For instance, some adverse events are common in a general population. One example is deep vein thrombosis. If a study population has some incidents of deep vein thrombosis (DVT), then this becomes noise to statisticians. They would have a difficult time separating the DVTs that occurred because of the investigational drug and those that appeared irrespective of the drug, Belknap explains.
More precise and accurate ADE reporting will give IRBs more accurate information and give data safety monitoring boards (DSMBs) better quality data on which to base their decisions.
"So the approach we're taking is to try to use methodologies and tools that have been validated and shown to work," he says. "It's a simple idea, and it's surprising that it has not been used more widely."
Some examples of tools that produce better results include the Naranjo Score, which has been validated, and also the Common Terminology Criteria for Adverse Events (CTCAE), Belknap suggests.
"In theory, the NCI centers were using Naranjo and the CTCAE, but when you looked at the forms and tools they used, you could see they weren't capturing the information in a structured way," Belknap says. "Some of the investigators were reporting things perfectly, but it increases the likelihood of omission and error if you don't have a structured way of capturing data."
IRBs can assist investigators and clinical trial sites with improving their ADE data collection through three steps, he says:
Reduce administrative burdens: IRBs need to understand the enormous administrative burden placed on research staff, Belknap says.
"This is a major problem," he explains. "The first thing that needs to be done at most medical centers is to carefully review all things required of investigators and eliminate those that are not providing any value."
Capture data automatically: IRBs and research institutions need to automate data capture as well as possible.
Research sites and IRBs often have cumbersome electronic system interfaces. Sometimes a research coordinator will need to type data from one computer screen into another, a process that places administrative burden on research staff and can introduce errors, Belknap says.

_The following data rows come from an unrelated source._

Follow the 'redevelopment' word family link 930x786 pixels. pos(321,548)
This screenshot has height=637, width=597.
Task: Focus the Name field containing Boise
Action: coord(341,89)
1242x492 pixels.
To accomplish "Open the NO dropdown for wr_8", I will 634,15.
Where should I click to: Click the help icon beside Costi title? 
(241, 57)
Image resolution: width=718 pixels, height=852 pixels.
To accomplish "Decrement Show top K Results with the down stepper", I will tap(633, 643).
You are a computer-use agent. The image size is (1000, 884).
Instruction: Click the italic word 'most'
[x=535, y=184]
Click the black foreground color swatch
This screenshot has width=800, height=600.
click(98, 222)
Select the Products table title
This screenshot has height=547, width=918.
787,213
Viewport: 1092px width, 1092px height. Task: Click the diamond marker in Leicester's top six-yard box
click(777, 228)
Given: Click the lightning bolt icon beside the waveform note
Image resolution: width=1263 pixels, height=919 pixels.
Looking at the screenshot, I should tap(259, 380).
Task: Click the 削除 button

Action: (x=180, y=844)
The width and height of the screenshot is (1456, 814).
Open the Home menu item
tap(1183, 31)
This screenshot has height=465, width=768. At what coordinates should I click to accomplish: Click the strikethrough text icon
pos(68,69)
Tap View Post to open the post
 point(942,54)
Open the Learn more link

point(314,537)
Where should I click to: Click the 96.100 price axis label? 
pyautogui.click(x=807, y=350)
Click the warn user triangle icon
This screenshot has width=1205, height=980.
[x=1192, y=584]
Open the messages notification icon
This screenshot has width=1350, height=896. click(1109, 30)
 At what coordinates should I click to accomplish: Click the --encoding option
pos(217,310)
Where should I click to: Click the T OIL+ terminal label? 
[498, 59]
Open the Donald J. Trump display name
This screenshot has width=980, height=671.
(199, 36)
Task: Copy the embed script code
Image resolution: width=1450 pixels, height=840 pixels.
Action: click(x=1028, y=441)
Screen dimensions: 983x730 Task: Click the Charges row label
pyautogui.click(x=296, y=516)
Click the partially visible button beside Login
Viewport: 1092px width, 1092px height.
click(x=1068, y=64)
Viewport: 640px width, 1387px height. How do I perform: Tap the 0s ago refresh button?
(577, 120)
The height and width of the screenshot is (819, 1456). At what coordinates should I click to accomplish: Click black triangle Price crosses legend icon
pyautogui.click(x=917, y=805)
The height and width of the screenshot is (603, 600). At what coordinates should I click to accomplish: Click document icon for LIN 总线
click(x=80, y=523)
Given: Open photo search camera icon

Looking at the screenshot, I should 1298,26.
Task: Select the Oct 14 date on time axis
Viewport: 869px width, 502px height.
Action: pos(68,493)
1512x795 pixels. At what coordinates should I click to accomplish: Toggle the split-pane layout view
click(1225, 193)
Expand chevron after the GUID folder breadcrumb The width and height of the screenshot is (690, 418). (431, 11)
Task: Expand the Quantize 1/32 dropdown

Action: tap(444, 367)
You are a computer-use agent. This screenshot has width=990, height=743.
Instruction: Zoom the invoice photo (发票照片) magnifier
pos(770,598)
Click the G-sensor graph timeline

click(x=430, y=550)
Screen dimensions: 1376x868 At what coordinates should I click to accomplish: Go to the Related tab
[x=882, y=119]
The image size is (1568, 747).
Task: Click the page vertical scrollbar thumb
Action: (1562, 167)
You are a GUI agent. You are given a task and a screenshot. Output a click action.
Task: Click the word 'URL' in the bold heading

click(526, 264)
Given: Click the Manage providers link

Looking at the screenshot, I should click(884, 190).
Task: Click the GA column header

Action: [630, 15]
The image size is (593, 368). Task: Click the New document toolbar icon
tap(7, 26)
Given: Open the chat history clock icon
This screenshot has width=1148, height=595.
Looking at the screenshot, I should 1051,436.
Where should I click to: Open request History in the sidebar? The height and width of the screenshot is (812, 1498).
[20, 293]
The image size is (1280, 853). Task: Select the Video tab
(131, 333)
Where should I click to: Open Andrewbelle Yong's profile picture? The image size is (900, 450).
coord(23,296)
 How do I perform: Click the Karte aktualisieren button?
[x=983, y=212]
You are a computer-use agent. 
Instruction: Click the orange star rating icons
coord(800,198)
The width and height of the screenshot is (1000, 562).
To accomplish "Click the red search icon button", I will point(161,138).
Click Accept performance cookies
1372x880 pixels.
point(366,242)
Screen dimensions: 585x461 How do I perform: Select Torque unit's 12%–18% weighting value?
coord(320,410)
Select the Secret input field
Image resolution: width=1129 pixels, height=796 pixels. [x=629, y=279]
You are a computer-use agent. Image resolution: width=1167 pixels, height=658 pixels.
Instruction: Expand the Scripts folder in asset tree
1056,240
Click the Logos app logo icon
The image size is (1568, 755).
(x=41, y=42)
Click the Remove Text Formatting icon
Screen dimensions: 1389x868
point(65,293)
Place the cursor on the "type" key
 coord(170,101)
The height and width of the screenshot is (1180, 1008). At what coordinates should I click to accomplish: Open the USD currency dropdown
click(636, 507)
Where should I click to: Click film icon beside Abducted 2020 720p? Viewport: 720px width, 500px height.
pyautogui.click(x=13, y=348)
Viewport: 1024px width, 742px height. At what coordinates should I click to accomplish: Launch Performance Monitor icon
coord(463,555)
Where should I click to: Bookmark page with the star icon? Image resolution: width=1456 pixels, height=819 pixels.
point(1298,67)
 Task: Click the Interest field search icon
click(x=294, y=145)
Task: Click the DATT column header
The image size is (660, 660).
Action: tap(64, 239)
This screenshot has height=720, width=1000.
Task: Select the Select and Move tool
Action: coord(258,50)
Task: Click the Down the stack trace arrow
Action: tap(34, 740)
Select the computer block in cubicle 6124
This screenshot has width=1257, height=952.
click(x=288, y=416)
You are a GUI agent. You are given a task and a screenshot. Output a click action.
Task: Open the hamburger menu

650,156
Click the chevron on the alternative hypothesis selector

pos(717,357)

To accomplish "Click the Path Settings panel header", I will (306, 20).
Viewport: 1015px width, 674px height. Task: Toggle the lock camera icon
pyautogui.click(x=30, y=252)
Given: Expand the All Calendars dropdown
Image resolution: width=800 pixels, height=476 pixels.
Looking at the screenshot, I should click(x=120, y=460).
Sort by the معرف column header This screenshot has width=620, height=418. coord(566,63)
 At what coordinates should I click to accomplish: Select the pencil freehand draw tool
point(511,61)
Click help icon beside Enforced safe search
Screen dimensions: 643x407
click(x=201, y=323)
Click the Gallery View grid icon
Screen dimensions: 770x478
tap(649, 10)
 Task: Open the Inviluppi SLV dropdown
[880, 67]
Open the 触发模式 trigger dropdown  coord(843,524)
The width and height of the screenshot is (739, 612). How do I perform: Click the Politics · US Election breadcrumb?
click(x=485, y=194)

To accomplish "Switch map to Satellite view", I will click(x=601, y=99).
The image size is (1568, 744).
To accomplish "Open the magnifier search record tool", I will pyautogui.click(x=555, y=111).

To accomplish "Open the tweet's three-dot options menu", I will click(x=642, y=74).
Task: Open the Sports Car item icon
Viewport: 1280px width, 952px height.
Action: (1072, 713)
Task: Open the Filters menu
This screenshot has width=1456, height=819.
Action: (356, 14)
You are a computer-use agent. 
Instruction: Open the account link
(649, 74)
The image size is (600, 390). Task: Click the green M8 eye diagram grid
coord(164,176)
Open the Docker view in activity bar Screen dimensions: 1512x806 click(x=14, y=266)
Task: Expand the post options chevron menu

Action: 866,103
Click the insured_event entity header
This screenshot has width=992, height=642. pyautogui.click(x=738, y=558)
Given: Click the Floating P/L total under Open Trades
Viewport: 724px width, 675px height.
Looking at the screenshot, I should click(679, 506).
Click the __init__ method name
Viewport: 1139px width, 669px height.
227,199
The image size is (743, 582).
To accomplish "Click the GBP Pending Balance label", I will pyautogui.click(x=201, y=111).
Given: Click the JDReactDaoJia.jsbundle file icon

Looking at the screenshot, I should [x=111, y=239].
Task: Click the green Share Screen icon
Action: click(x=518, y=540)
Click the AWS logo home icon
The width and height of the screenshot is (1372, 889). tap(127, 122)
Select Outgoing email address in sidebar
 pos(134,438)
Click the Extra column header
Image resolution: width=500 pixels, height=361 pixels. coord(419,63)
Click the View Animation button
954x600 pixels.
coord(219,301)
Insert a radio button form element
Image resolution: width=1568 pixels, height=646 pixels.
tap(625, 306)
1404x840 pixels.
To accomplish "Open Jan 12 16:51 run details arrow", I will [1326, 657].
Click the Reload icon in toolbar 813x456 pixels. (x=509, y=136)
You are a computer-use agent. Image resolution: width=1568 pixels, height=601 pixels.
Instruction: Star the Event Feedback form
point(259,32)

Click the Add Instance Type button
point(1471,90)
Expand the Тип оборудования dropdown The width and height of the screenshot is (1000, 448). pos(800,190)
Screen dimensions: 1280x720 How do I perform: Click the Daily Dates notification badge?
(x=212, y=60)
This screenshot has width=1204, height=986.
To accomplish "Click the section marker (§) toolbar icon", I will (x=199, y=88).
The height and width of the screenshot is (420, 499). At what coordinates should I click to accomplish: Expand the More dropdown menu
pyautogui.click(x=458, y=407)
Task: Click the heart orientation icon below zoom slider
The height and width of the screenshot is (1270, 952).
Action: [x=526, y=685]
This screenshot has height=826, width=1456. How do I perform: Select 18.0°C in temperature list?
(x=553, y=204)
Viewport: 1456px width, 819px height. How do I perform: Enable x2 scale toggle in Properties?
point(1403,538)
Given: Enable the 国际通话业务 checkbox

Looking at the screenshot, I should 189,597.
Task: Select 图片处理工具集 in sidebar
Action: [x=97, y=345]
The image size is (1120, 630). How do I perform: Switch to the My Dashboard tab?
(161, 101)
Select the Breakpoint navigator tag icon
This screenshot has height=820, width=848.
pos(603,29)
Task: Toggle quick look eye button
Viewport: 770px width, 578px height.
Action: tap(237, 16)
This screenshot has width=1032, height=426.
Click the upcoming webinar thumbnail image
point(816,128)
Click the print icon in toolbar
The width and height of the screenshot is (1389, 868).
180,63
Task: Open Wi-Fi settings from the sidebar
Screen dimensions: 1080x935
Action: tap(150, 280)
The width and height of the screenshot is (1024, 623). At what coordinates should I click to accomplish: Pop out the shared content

"One thing a center can do is if they have an electronic medical record, then instead of having research staff do double entry of everything, let's repopulate the form and send the information to many places, including the IRB, sponsor, coordinating data center," he adds. "Things need to be done in a thoughtful way that respects the study staff's time and resources."
Identify and capture key information: The third step is to identify information the IRB needs and add those elements in the data capture. They can use evidence-based tools that are validated and reproducible.
"They could use our forms if they want," Belknap says. "We went to a lot of effort to put this together and make it evidence-based, that it might be a good resource for people to see what we did and base their process on what we did."
For example, the model adverse drug event reporting form to which Belknap refers has research staff describe an adverse event according to CTCAE version 3.0 choices and list whether the event is expected.
The model form also includes this partial list of items:
If research sites follow these steps, beginning with reducing administrative burdens, then they'll see that the quality of their ADE information will increase at the same time the total time burden on staff decreases, Belknap says.